The Parties executed a Sublease Amendment ("Amendment #1"), dated
September 1, 1998, to increase the Leasehold Improvement financing for the
FIRST-IN Space Block from sixty-five dollars ($65) per square foot to ninety
dollars ($90) per square foot.
The Lessee served notice to the Lessor of the Lessee's corporate
name change from RAJYABIOTICS CORPORATION, to ELITRA PHARMACEUTICALS, INC.,
effective October 27, 1998.
The Agreement provided that once the FIRST-IN Leasehold Improvement
Costs were determined, and corroborated by the Parties, an Amendment to the
Agreement would be executed to memorialize the Leasehold Improvement Cost,
adjust the Security Deposit, and to adjust the Cost Recovery Payment Schedule.

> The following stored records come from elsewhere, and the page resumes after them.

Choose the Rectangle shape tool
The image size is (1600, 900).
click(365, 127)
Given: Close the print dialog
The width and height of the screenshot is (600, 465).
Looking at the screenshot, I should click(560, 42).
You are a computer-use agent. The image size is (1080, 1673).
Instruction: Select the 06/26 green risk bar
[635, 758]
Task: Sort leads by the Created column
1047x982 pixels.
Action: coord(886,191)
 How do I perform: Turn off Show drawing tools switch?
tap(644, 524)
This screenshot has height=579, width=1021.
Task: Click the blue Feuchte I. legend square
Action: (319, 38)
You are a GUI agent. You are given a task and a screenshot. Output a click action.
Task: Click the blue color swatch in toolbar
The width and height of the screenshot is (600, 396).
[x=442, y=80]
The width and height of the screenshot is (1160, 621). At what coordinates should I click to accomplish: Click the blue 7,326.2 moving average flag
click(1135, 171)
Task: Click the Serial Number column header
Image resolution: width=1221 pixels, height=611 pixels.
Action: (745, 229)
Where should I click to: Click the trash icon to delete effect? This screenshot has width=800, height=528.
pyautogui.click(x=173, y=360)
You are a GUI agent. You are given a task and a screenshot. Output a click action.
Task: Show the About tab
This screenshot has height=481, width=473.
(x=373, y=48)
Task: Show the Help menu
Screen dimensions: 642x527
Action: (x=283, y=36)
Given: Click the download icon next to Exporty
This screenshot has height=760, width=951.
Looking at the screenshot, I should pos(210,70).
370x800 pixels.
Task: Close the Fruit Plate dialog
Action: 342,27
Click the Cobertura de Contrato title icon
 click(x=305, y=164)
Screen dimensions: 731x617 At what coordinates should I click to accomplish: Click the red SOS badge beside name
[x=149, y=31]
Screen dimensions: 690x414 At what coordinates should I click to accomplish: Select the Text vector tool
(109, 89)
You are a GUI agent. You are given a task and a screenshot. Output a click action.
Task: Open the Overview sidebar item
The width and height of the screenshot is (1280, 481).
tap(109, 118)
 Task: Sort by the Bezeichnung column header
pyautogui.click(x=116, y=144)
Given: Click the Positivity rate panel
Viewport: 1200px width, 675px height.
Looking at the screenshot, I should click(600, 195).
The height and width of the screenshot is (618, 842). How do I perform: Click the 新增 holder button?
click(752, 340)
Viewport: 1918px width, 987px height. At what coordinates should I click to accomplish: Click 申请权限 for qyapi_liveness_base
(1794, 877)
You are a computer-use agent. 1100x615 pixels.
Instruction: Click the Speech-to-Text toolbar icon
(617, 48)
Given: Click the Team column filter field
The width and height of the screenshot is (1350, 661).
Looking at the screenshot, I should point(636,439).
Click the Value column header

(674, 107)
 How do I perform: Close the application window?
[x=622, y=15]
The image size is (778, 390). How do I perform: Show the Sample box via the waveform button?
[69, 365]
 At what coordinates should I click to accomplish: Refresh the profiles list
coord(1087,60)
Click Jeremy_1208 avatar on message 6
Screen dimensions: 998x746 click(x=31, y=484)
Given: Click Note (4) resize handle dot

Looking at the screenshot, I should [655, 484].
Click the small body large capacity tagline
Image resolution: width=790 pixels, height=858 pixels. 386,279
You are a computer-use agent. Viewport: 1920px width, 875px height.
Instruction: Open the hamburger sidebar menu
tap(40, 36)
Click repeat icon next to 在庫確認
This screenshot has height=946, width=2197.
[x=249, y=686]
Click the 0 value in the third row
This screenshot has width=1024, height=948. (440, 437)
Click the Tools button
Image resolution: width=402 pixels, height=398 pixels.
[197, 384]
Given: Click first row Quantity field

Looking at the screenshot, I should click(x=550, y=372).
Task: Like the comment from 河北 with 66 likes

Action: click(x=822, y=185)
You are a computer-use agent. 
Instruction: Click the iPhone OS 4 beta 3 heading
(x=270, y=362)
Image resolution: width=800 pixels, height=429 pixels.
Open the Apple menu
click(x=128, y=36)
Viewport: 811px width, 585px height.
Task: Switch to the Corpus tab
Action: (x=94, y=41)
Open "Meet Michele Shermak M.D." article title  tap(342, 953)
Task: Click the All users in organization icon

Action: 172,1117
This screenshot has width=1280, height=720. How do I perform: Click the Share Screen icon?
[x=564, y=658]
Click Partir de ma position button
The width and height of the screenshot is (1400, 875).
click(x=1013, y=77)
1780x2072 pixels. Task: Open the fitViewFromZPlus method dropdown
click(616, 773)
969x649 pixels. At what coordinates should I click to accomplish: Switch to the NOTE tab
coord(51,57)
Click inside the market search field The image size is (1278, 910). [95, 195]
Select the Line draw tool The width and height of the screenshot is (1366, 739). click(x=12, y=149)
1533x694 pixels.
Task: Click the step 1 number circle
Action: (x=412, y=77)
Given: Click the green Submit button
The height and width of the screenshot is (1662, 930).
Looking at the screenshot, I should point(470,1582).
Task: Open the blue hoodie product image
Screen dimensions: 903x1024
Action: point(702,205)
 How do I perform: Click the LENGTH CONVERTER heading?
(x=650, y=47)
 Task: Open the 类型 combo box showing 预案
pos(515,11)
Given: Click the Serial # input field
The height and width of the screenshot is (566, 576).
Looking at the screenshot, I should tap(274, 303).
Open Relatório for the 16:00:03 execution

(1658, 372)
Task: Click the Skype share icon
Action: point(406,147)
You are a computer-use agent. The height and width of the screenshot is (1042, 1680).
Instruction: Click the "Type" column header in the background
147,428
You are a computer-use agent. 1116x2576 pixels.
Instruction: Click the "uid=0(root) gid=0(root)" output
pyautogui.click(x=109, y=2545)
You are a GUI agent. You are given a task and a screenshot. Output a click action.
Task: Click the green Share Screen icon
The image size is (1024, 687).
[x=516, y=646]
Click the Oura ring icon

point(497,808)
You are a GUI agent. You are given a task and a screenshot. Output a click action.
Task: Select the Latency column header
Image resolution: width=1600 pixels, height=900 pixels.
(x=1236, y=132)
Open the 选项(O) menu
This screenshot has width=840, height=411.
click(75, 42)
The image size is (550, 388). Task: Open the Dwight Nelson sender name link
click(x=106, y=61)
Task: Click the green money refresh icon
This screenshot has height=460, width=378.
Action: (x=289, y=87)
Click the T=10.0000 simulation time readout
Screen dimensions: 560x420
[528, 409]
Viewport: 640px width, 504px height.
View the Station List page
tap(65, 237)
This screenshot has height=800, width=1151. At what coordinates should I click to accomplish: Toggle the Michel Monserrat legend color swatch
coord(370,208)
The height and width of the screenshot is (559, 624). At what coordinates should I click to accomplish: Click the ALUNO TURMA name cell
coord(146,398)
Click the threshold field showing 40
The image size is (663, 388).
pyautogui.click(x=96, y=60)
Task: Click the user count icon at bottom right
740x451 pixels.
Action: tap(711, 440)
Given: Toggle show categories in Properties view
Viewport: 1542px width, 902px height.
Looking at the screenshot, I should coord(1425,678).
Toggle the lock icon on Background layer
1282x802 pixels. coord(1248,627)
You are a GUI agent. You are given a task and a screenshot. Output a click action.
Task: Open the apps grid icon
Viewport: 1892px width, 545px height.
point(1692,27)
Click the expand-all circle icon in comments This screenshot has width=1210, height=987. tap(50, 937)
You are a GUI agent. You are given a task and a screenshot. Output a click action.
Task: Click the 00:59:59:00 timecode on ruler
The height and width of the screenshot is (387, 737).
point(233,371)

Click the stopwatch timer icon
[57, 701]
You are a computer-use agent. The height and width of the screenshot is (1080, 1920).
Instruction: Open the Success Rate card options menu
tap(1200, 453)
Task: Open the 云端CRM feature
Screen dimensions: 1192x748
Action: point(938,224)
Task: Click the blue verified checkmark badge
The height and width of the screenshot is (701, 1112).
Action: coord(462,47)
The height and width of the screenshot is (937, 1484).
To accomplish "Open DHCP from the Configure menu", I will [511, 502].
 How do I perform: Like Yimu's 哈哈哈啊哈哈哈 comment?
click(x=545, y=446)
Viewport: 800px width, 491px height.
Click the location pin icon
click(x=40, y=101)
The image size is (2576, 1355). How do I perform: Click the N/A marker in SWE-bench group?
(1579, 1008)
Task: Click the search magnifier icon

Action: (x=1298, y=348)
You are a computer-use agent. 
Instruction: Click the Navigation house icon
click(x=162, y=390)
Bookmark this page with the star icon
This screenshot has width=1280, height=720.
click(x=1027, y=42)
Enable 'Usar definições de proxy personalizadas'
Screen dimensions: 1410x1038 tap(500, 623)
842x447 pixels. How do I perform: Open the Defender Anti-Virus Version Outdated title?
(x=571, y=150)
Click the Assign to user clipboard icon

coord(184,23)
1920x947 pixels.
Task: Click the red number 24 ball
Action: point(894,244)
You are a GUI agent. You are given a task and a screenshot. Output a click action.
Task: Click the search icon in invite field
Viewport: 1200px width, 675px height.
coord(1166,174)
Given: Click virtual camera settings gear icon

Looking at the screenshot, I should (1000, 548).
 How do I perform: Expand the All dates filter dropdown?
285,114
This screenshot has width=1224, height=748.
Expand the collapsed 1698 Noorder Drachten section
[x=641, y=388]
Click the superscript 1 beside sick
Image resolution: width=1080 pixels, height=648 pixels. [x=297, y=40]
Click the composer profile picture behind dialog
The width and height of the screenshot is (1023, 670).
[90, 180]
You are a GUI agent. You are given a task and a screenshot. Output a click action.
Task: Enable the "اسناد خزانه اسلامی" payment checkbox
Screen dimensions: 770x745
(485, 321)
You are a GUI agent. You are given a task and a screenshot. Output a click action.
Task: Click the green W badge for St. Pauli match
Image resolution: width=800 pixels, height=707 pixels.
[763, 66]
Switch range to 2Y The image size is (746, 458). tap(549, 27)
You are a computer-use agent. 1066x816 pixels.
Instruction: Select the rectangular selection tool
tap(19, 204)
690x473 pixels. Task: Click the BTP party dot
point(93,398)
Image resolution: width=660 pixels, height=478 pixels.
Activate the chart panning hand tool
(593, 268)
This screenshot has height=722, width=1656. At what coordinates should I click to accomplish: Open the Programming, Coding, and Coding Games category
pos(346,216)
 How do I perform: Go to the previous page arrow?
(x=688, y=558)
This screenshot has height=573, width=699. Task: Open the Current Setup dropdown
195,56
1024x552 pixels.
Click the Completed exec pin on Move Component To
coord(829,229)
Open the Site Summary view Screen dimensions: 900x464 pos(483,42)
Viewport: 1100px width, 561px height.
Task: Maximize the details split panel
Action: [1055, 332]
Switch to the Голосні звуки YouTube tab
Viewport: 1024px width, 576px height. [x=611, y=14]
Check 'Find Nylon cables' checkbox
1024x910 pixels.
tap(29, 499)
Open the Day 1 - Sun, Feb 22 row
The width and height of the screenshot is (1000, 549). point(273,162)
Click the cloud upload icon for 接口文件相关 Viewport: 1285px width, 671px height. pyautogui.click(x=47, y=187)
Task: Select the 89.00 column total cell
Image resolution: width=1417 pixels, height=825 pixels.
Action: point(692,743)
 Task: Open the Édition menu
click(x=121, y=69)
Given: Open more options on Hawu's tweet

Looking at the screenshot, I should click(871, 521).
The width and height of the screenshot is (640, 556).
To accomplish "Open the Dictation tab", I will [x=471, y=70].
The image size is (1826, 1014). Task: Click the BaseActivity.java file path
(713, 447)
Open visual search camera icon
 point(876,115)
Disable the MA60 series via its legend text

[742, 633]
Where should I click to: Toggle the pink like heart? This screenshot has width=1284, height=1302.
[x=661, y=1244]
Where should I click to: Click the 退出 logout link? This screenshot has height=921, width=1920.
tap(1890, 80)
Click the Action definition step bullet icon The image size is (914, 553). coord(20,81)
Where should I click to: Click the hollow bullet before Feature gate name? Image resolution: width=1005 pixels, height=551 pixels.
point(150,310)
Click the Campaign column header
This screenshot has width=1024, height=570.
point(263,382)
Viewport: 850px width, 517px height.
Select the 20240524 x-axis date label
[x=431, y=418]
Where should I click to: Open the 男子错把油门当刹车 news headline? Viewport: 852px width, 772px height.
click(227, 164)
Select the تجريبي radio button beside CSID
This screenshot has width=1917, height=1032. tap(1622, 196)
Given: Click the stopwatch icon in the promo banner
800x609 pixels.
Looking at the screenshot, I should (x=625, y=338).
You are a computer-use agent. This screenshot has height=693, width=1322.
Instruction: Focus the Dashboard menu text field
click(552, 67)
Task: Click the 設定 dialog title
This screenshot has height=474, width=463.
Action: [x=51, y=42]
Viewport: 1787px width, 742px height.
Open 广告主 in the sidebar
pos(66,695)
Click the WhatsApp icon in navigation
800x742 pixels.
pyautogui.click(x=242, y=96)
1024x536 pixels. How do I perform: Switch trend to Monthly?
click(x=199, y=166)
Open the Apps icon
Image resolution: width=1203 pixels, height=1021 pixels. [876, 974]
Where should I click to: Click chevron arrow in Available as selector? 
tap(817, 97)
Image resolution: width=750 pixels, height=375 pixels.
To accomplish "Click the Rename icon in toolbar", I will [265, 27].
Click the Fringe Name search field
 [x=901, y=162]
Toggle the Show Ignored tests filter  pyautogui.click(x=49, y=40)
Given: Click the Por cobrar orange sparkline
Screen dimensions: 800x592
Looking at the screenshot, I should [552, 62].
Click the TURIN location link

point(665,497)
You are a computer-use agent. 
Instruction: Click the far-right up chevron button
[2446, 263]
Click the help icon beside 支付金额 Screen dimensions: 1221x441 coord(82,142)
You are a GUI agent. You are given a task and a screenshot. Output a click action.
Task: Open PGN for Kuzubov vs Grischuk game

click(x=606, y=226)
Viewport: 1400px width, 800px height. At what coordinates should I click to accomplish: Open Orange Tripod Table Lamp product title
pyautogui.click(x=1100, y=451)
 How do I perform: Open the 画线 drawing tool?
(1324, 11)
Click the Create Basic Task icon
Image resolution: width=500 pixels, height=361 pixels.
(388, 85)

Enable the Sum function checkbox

The Lessee has completed space planning for its expansion into
Suite B, in space designated in the Agreement as the ADDED Premises, and
included herein for the purpose of establishing the amended terms for this
expansion.
The Parties desire to incorporate other minor changes, and interim
agreements, as it relates the increase in size of Premises, and planning for
the next Lessee expansion designated herein as the ADDED Premises.
NOW THEREFORE, in consideration of the foregoing, and in
consideration of mutual covenants and agreements of the Parties hereto, the
Parties mutually agree as follows:
DELETE EXHIBIT B IN ITS ENTIRETY AND REPLACE WITH EXHIBIT B, AMENDMENT #2,
DATED MAY 1, 1999.
DELETE EXHIBIT C IN ITS ENTIRETY AND REPLACE WITH EXHIBIT C, AMENDMENT #2,
DATED MAY 1, 1999.
DELETE EXHIBIT F IN ITS ENTIRETY AND REPLACE WITH EXHIBIT F, AMENDMENT #2,
DATED MAY 1, 1999.
EXCEPT AS HEREBY AMENDED, ALL OTHER TERMS AND CONDITIONS OF SAID AGREEMENT
SHALL REMAIN UNCHANGED AND IN FULL FORCE AND EFFECT.
LESSOR: LESSEE:
GENERAL ATOMICS ELITRA PHARMACEUTICALS, INC.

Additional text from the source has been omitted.